Gunboat diplomacy in Brussels, rebellion in the Greek Parliament and Molotov cocktails in the streets of Athens are not simply the result of a technical fiscal adjustment. The single currency needs a new type of political litmus test.

In back door negotiations for the terms of a third Greek bailout, Greek Prime Minister Alexis Tsipras was described by EU officials as looking like a ‘beaten dog’. Athens’ creditors crowded out the Greek parliamentary agenda keeping alternative recovery models kennelled in. Merkel’s maxim, ‘if the euro fails, Europe will fail’, has in principle also meant more Euros in exchange for more Europe. The political currency has clogged up the political market place. Despite this fact, the media narrative of the Greek Eurozone debt negotiations has procrastinated from the political parts of the discussion.

{mosads}Alexis Tsipras, a radical socialist with an anti-austerity mandate from the Greek electorate agreed to further reform the tax and pension system, liberalise the labour market and open up closed professions. But before that he and his indigestible ally Varoufakis pissed off everyone in Europe with a brain.

How on earth could those guys believe that others will pay for their profound lack of knowledge of the free market economy? They are not happy with survival of the fittest? Then they should get their loans from communist countries. Not from the EU, i.e. Germany.

Neutral technocratic terminology is often used by European and member state institutions as well as in the media to describe the rationale behind the bailout terms. Fair enough to keep temper down. But the government of Greece has gone too far. And the people who elected them will pay the political bill.

The real message from Berlin to Athens after those inacceptable negotiations and the nonsense referendum in Greece is: Get rid of your communist government now. Have elections tomorrow. And vote correctly. Or things will not be nice.

Or as Jacob Kierkegaard from Peterson Institute in Washington DC put it in a Bloomberg Radio interview: “Mr. Tsipras can continue his career on T-shirts for students, replacing Che Guevara.”

German official hostility to the Greek government has been far from subtle. The German Finance Minister Wolfgang Schäuble recently said, “This (Syriza) government has done nothing since it came into office. It has only reversed measures. It reneged on previously agreed commitments. It negotiated and negotiated.’’

Merkel’s disapproval helped end the political careers of former Italian prime-minister Silvio Berlusconi and Greek leader George Papandreou. The timely resignation of Greek Finance Minister Yannis Varoufakis after the 5th of July referendum on the previous bailout terms seems to echo the same political pattern.

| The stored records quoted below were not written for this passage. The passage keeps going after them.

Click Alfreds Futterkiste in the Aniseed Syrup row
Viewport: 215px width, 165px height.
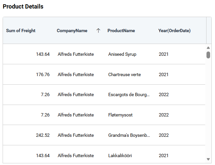click(x=76, y=54)
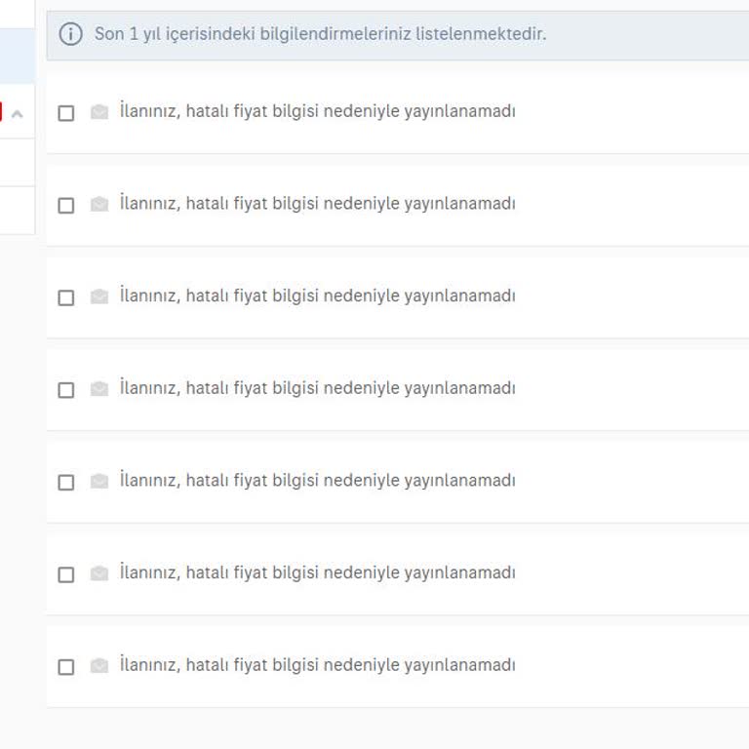Open the seventh 'İlanınız, hatalı fiyat bilgisi' message
Screen dimensions: 749x749
pyautogui.click(x=317, y=665)

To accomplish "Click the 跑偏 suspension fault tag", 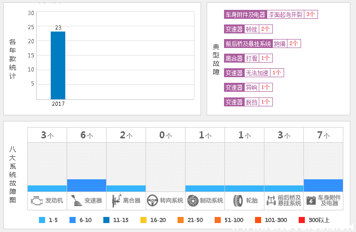I will pyautogui.click(x=279, y=44).
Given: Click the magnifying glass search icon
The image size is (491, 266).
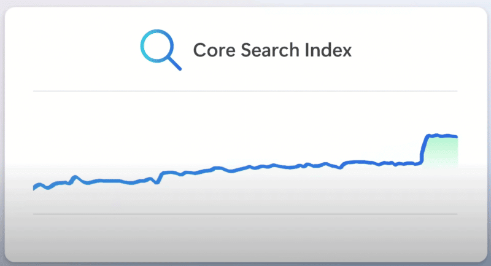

Germany de facto said: “Don’t bring him back to the table. Or forget about the money.” Or to put it more diplomatically: It is difficult to separate the sentiments of officials like Wolfgang Schäuble from Varoufakis’s resignation. Varoufakis himself said: “I was made aware of a certain preference by some Eurogroup participants…for my…‘absence’ from its meetings; an idea that the prime minister judged to be potentially helpful to him in reaching an agreement.” Yeah, damn right he was.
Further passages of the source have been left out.